§ DOCUMENT EXTRACT:
= = = = =

Weapons-grade chutzpah.

Do you think Ms. Hill’s reaction was as unanticipated by Ms. Thomas as the WalMart clerk’s? How about a slightly more plausible question, such as “don’t you feel bad working for a company exploiting children in China?” The questioner might be a rabidly anti-corporate rabble rouser, who actually thinks all WalMart employees are ashamed of what they do, or he might be a troll, but isn’t he tone deaf in either instance about the possibility of getting a civil response? do you think the truth or falsity of WalMart’s practices (which the clerk has no part in deciding and is not privy to the actual conditions in China) have any bearing on anything here?

No. We could imagine that the shopper could reasonably, and un-tone-deaf-ly, might expect a, “I know, but I need the money,” or a stiff but civil, “Where can I direct you, sir?”

Quoting In re Drexel Burnham Lambert Inc., 861 F. 2d 1307 (2nd Cir 1988).

Um…there’s nothing “remote, contingent or speculative” about Ginny Thomas’s interest in the outcome of the proceeding, and furthermore, you’ve dodged my question:

The statute encompasses “a financial interest in the subject matter in controversy . . . or any other interest that could be substantially affected by the outcome of the proceeding.” What other interests comprise “any other interest”?

“[Section] 455(a) requires judicial recusal ‘if a reasonable person, knowing all the circumstances, would expect that the judge would have actual knowledge’ of his interest or bias in the case.” Sao Paulo State of Fed. Rep. of Brazil v. Am. Tobacco Co., 535 U.S. 229, 232-33 (2002) (quoting Liljeberg v. Health Servs. Acquisition Corp., 486 U.S. 847, 861 (1988)).

“The goal of section 455(a) is to avoid even the appearance of partiality. If it would appear to a reasonable person that a judge has knowledge of facts that would give him an interest in the litigation then an appearance of partiality is created even though no actual partiality exists because the judge does not recall the facts, because the judge actually has no interest in the case or because the judge is pure in heart and incorruptible.” Liljeberg, 486 U.S. at 860 (internal quotation marks and citation omitted) (emphases added).

"The Court asks not whether the judge is actually, subjectively biased, but whether the average judge in his position is ‘likely’ to be neutral, or whether there is an unconstitutional ‘potential for bias.’” Caperton v. A.T. Massey Coal Co., 129 S. Ct. 2252, 2262 (2009).

Liberty interest, property interest, Article III standing interest.

= = = = =

§ WHAT TO WORK ON:
[1] In the comment on judicial recusal, condense the paragraph beginning "The goal of section 455(a)" into a shorter version that keeps its main facts.
[2] Write the next part of the comment on judicial recusal, beginning after its final line.

(Stored data)
= = = = =

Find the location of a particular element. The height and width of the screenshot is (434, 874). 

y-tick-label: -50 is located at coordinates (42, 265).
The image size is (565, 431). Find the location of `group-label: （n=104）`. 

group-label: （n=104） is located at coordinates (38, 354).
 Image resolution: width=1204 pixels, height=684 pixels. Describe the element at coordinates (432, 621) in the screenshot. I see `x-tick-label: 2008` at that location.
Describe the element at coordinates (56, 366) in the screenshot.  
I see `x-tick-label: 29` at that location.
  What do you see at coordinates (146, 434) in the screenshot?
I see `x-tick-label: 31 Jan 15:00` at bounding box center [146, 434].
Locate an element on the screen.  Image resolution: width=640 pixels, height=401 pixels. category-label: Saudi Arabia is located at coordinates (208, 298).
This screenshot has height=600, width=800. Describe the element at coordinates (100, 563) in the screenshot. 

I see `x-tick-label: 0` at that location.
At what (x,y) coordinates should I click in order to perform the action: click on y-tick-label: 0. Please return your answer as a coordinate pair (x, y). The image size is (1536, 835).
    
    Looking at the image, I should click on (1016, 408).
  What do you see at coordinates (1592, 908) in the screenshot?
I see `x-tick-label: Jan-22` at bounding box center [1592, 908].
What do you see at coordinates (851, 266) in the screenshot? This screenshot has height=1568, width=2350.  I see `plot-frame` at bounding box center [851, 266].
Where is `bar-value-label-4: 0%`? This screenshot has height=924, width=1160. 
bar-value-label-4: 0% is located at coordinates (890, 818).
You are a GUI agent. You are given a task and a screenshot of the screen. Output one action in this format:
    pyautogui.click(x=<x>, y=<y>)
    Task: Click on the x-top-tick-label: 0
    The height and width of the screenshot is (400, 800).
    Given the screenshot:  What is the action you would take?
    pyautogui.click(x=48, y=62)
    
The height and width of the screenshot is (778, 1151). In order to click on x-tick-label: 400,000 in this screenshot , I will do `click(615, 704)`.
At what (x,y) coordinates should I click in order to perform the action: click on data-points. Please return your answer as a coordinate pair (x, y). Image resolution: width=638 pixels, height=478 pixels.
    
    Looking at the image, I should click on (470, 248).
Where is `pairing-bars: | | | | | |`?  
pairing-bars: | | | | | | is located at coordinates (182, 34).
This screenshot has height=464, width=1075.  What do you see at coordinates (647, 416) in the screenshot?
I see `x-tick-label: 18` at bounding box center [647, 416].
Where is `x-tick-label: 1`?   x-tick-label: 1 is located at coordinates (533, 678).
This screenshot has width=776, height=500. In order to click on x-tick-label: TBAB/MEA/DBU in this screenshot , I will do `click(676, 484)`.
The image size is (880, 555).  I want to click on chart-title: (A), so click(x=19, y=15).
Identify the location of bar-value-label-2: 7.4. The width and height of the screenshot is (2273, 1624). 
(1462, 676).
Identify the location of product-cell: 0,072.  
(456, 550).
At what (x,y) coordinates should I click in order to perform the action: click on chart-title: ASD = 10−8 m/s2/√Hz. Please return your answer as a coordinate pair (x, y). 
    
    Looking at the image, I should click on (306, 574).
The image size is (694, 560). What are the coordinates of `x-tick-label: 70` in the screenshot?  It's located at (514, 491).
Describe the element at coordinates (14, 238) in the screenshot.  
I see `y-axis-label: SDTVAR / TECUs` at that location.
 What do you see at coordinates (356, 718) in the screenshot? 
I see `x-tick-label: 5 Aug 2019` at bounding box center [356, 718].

= = = = =

§ PER-TASK ANSWERS:
[1] Section 455(a) aims to avoid even the appearance of partiality. If a reasonable person would think a judge knows facts giving him an interest in the litigation, that appearance exists even without actual partiality. This holds whether the judge does not recall the facts, actually has no interest in the case, or is pure in heart and incorruptible (Liljeberg, 486 U.S. at 860).

[2]
Also, and crucially:

28 U.S.C. Sec. 455(a) “provides that a judge ‘shall disqualify himself in any proceeding in which his impartiality might reasonably be questioned.’” Sao Paulo State of Fed. Rep. of Brazil v. Am. Tobacco Co., 535 U.S. 229, 230 (2002)

Unlike a trial court, where one judge rules on a motion for recusal and then his decision is reviewed for an abuse of discretion, a motion for recusal at the Supreme Court would be rule upon by the court – that is, Thomas does not have to decide to recuse himself.

So I think you’re reading far too much into the rule. But given the paucity of rulings, I’m willing to wait and see this settled by an actual finding.

It’s not reasonable to saythat merely because he has w ife that’s opposed to legislation, he…

…ah, never mind. Let the court rule and the chips fall where they may.

As a final can-kick, what if her income from the lobbying group (or whatever it is) is more than he makes as a Justice? If she’s buying things that become marital assets, a case can be made that he’s deriving benefit from one of the sides of the case.

Of course, there may be no immediate indication his wife will get fired if he votes for Obamacare in a relevant proceeding.

Tone deafness involves not realizing that there is a very plausible negative response to your action. Someone screaming at you for asking where the bathroom is is not a plausible negative response, though it is a possible one. If your definition of tone deafness excludes cases where there is some chance of a positive response, you’ve defined away the term for all practical purposes.
If a guy goes into a gay bar, walks up to two ladies engaging in extreme PDAs, and asks them to go back to his place, he might get lucky. But I’d say he was being a mite tone deaf (and well as tone blind and tone dumb) - wouldn’t you?